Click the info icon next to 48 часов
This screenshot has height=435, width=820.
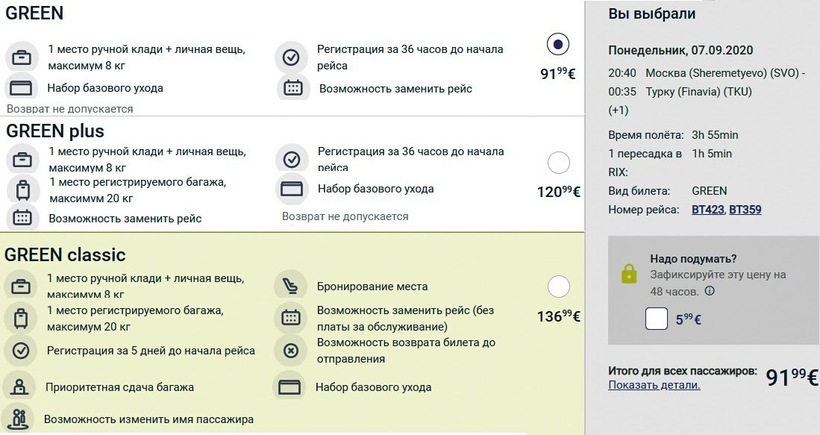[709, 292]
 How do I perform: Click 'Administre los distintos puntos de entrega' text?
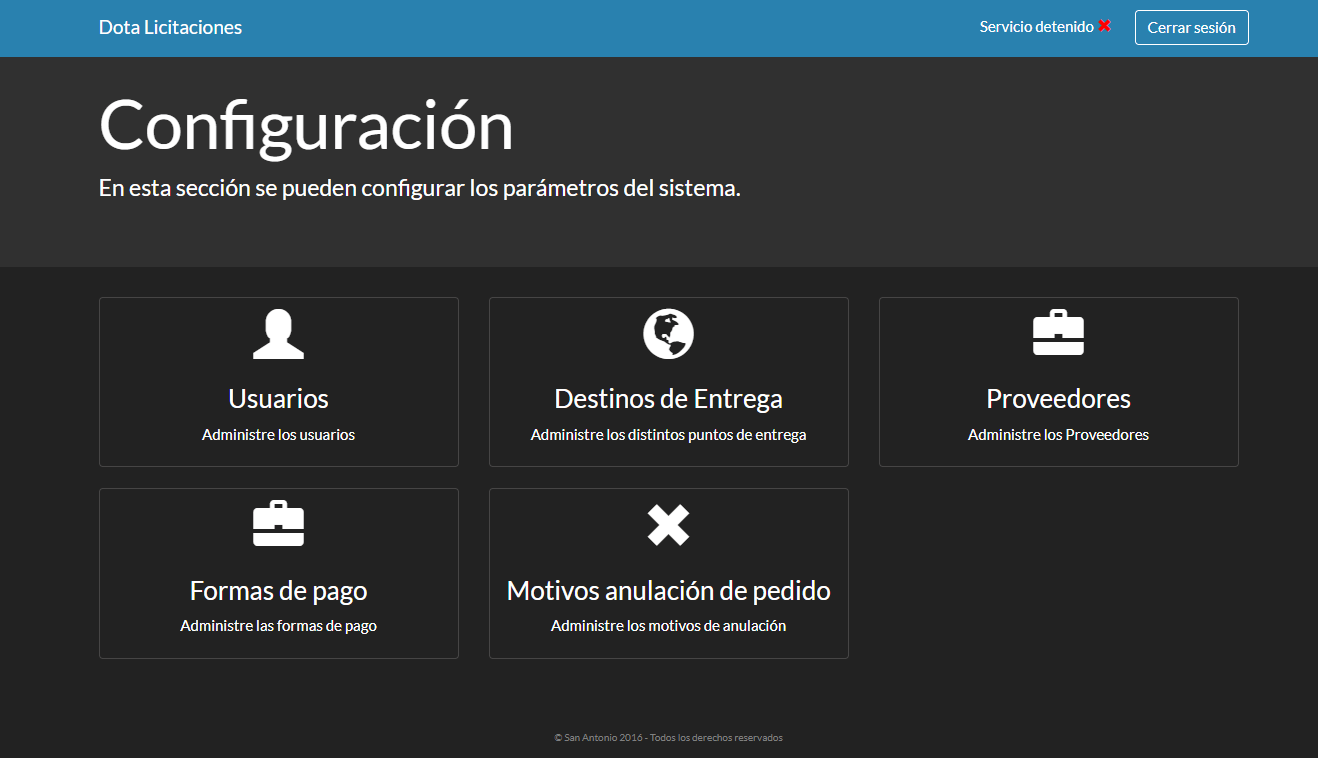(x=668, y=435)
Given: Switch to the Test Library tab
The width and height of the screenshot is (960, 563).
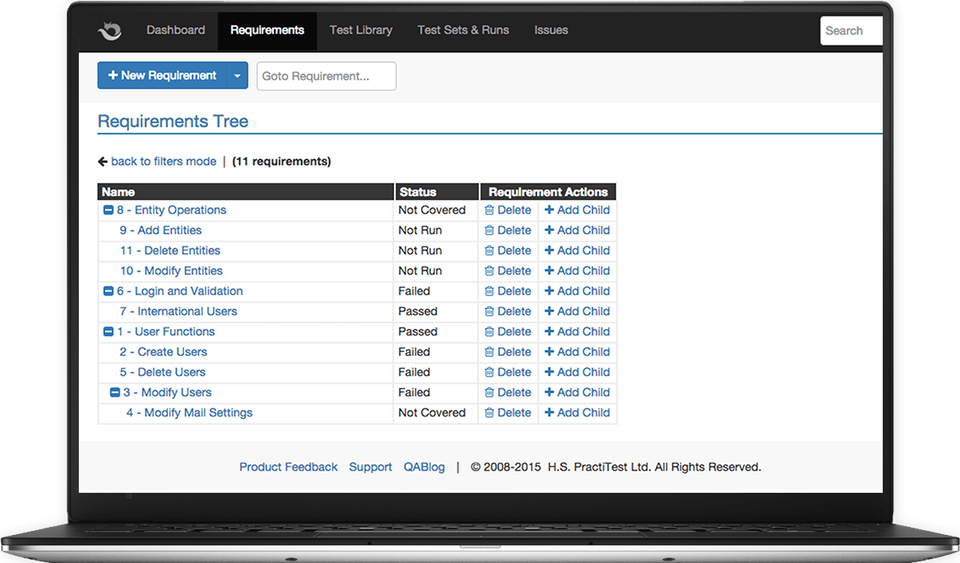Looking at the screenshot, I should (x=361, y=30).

==============================

- **Task directions**: Excluding the pictures, write out exactly the lines from the line that contains "The width and" through the end of the records.

- **Answer space**:
The width and height of the screenshot is (960, 563).
Looking at the screenshot, I should (x=361, y=30).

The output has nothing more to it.